During my four years at the University of Maryland, the campuswide construction has annoyed me to no end. Some projects are small and relatively benign, but others block off entire walkways and turn 10-minute commutes into 20-minute hikes. 

I know I’m not the only student who feels like I live in one big construction site. So in celebration of seniors moving on from their time in Construction Park, Maryland, I set out to see what projects seniors have found to be especially irksome during their time here.

David Pape, a fifth-year senior aerospace engineering major, is a driver for Shuttle-UM, and he said he remembers when his route along Paint Branch Drive changed constantly.

One week, the road would be northbound only but in the southbound lane, he said, but the next week, the road would be southbound only in the southbound lane. The following week, the road would once again be northbound only, but this time in the northbound lane.

“It was weird and unpredictable,” he said. 

The changes came as a result of the construction of the Iribe Center, a computer science and engineering building, Pape said. The building underwent construction from April 2016 to 2019. 

I don’t venture to the STEM side of campus very often, but I avoided this area when the center was being built. The scent of unwashed computer science and math majors mixed with the smell of new asphalt was a wholly unappealing thought. 

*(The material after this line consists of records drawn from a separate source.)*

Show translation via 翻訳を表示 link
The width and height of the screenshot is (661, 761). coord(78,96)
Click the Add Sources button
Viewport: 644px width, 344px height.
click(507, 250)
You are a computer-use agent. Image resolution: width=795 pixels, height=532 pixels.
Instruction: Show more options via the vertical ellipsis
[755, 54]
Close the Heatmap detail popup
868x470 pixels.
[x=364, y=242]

I’m glad that computer science students have a better-looking building now, though, because I took a class in the old building, and it was depressing, to say the least.

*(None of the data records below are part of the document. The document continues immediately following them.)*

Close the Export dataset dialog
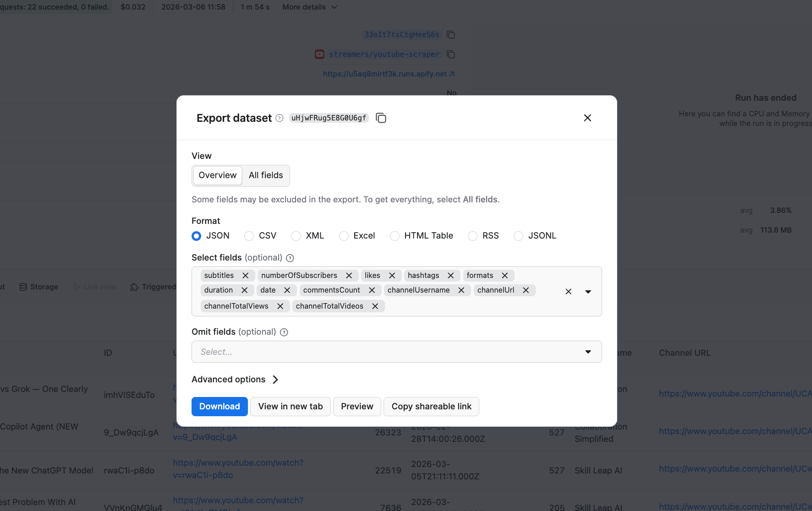pyautogui.click(x=587, y=118)
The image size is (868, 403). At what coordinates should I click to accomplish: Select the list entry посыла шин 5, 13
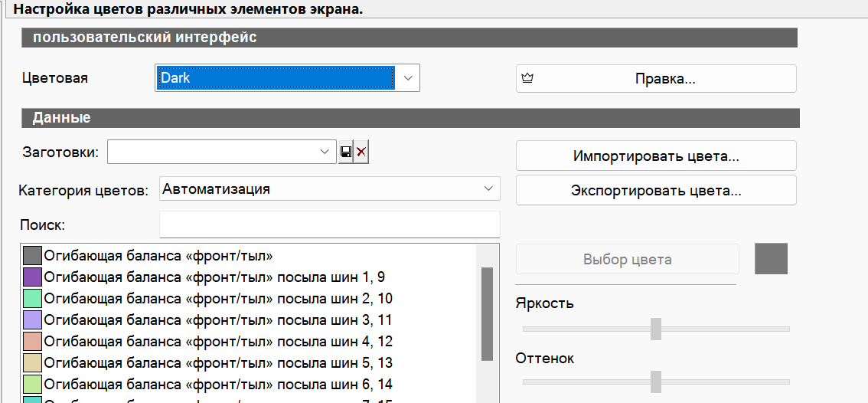click(218, 362)
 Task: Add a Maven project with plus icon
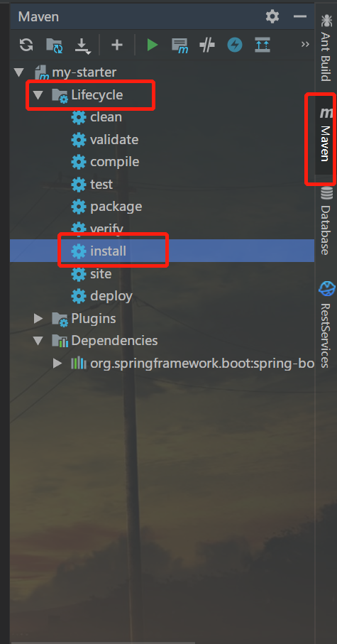[117, 44]
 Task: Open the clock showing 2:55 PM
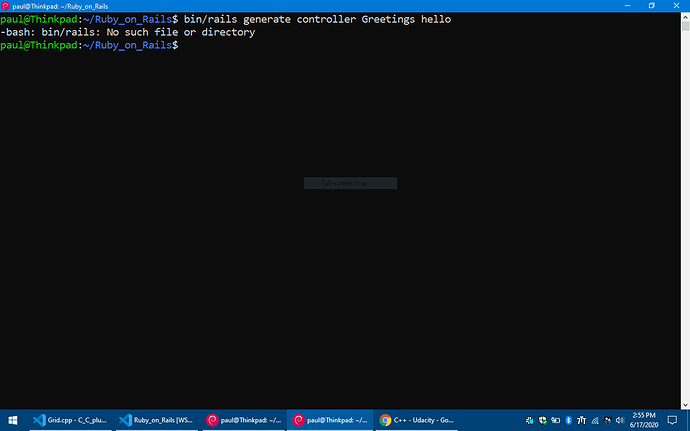[x=646, y=420]
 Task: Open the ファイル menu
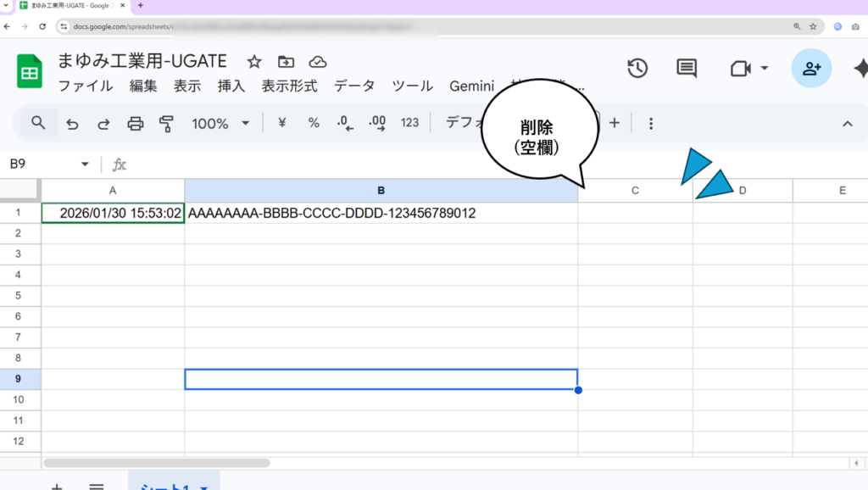point(85,86)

Redevelopment hasn’t only impacted shuttle drivers. Anyone who has driven in College Park knows how busy traffic can be when lanes are blocked off in places or closed entirely — especially on Route 1.

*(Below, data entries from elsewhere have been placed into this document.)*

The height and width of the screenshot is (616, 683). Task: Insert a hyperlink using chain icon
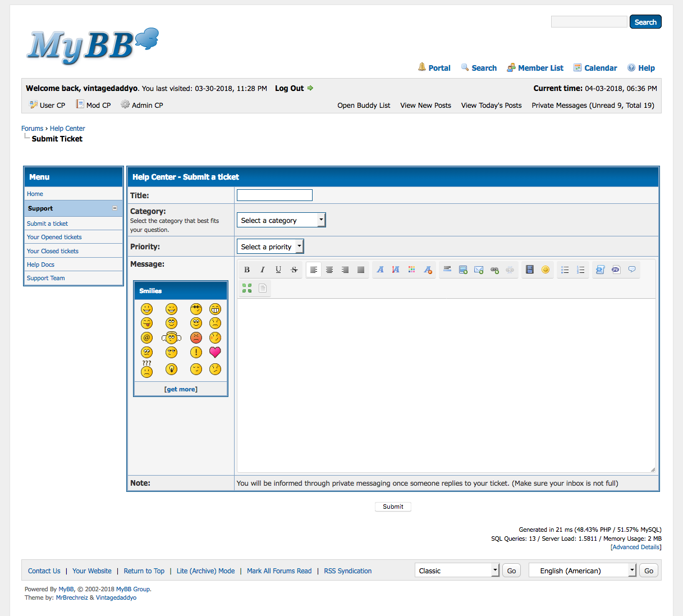point(494,270)
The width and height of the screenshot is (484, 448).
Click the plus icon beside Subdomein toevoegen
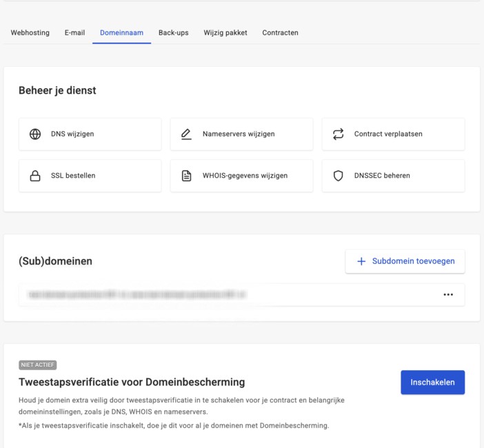[x=361, y=262]
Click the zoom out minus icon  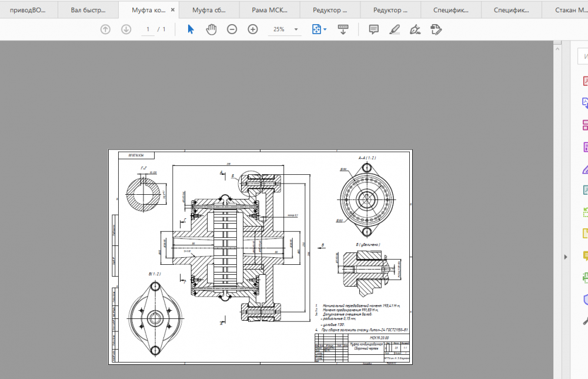[x=232, y=29]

An ongoing $29 million project is bringing amenities such as bike lanes and expanded sidewalks to the about 1.5-mile stretch of Route 1 from Bagel Place to the Bowlero bowling alley. The redevelopment project has closed lanes.

Since this project started, I’ve taken to playing Pokémon Go during my commutes. There are a ton of Pokéstops along Route 1, and if I’m going to be stuck in traffic, I figure I might as well get some enjoyment out of it.

Meanwhile, Hannah Blosser, a senior communication major, has tried to avoid as much of the construction as possible.

“It’s like every day a new spot of Baltimore Avenue in College Park is under construction,” she said. “You never know what’s under construction and what’s the point and how much it’s going to impact a student’s day.”

Senior government and politics major Liz Castillo knows all too well how much of an impact annoying construction projects can have on your day. She spent two years living in Anne Arundel Hall, just down the street from Cole Field House, which has been undergoing construction since 2015.

Construction would start at 7 a.m., Castillo said. To make matters worse, the dorm often had heating and air conditioning issues, she said, so she would open her window and awaken to the loud, banging noises.

“You’d just hear jackhammers, you’d hear hammering,” she said. “It would just be really disruptive on campus.”

I’ve watched Cole Field House come to life. The building is just across the street from the journalism building, where I spent most of my days before the pandemic. I can attest that the constant sound of jackhammers isn’t ideal when you’re trying to study — especially when you have the attention span of an elementary schooler, like I do.

It’s good to know that I’m not just being dramatic. Other seniors seem to have the same amount of disdain for the construction, so it’s nice to be able to commiserate. 

The open campus we saw on our college tours sometimes seems like a mirage compared with the construction site we’ve grown accustomed to. 

While I’ve enjoyed my four years at this university, and I’ve made unforgettable memories throughout the campus, I, like many other graduating seniors, am excited to move on and find somewhere to live that looks a little more… finished.